Conflict-Based Search for Multi Agent Path Finding with Asynchronous Actions

TL;DR

This paper introduces CBS-AA, a complete and optimal conflict-based search algorithm for multi-agent path finding with asynchronous actions, overcoming limitations of previous methods and significantly improving scalability.

Contribution

The paper presents CBS-AA, a novel conflict-based search algorithm that guarantees completeness and optimality for MAPF with asynchronous actions, addressing the incompleteness of prior approaches.

Findings

CBS-AA reduces search branches by up to 90%.

It guarantees completeness and optimality for MAPF with asynchronous actions.

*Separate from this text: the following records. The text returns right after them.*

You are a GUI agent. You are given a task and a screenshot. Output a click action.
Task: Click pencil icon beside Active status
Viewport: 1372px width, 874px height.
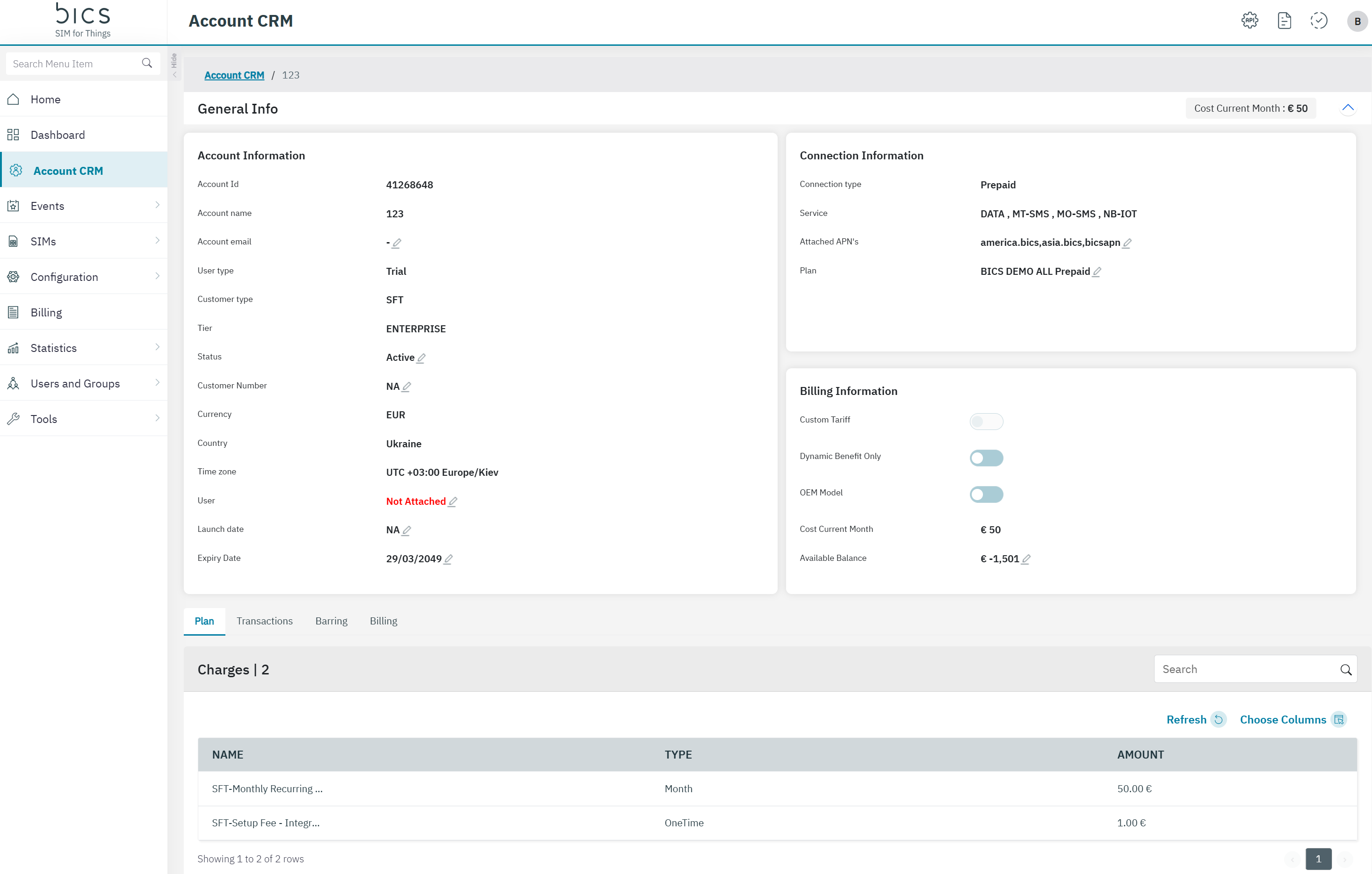point(421,358)
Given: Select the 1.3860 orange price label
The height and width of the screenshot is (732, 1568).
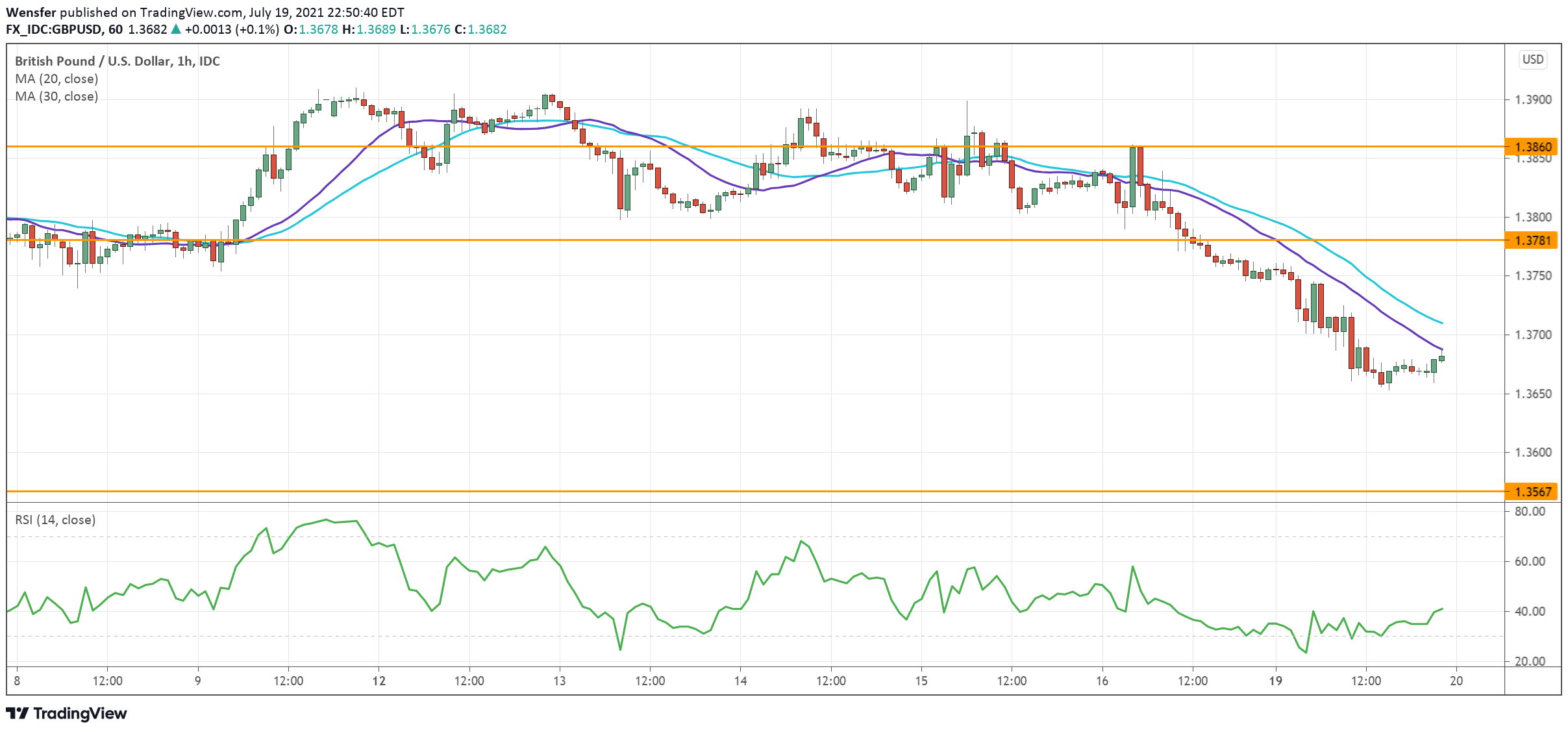Looking at the screenshot, I should click(x=1532, y=147).
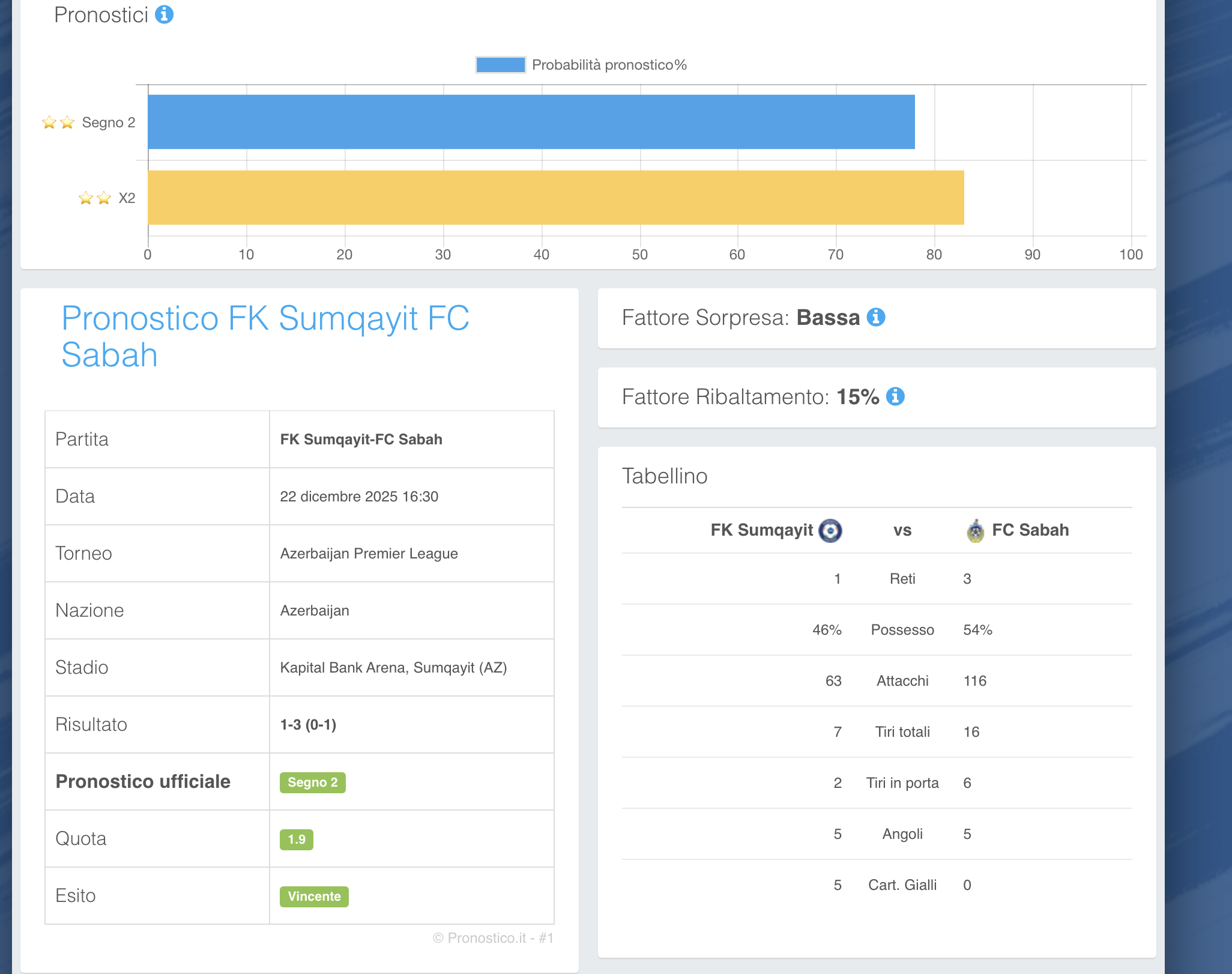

Conflict resolution techniques enhance scalability.

Abstract

Multi-Agent Path Finding (MAPF) seeks collision-free paths for multiple agents from their respective start locations to their respective goal locations while minimizing path costs. Most existing MAPF algorithms rely on a common assumption of synchronized actions, where the actions of all agents start at the same time and always take a time unit, which may limit the use of MAPF planners in practice. To get rid of this assumption, Continuous-time Conflict-Based Search (CCBS) is a popular approach that can find optimal solutions for MAPF with asynchronous actions (MAPF-AA). However, CCBS has recently been identified to be incomplete due to an uncountably infinite state space created by continuous wait durations. This paper proposes a new method, Conflict-Based Search with Asynchronous Actions (CBS-AA), which bypasses this theoretical issue and can solve MAPF-AA with completeness and solution optimality guarantees. Based on CBS-AA, we also develop conflict resolution techniques to improve the scalability of CBS-AA further. Our test results show that our method can reduce the number of branches by up to 90%.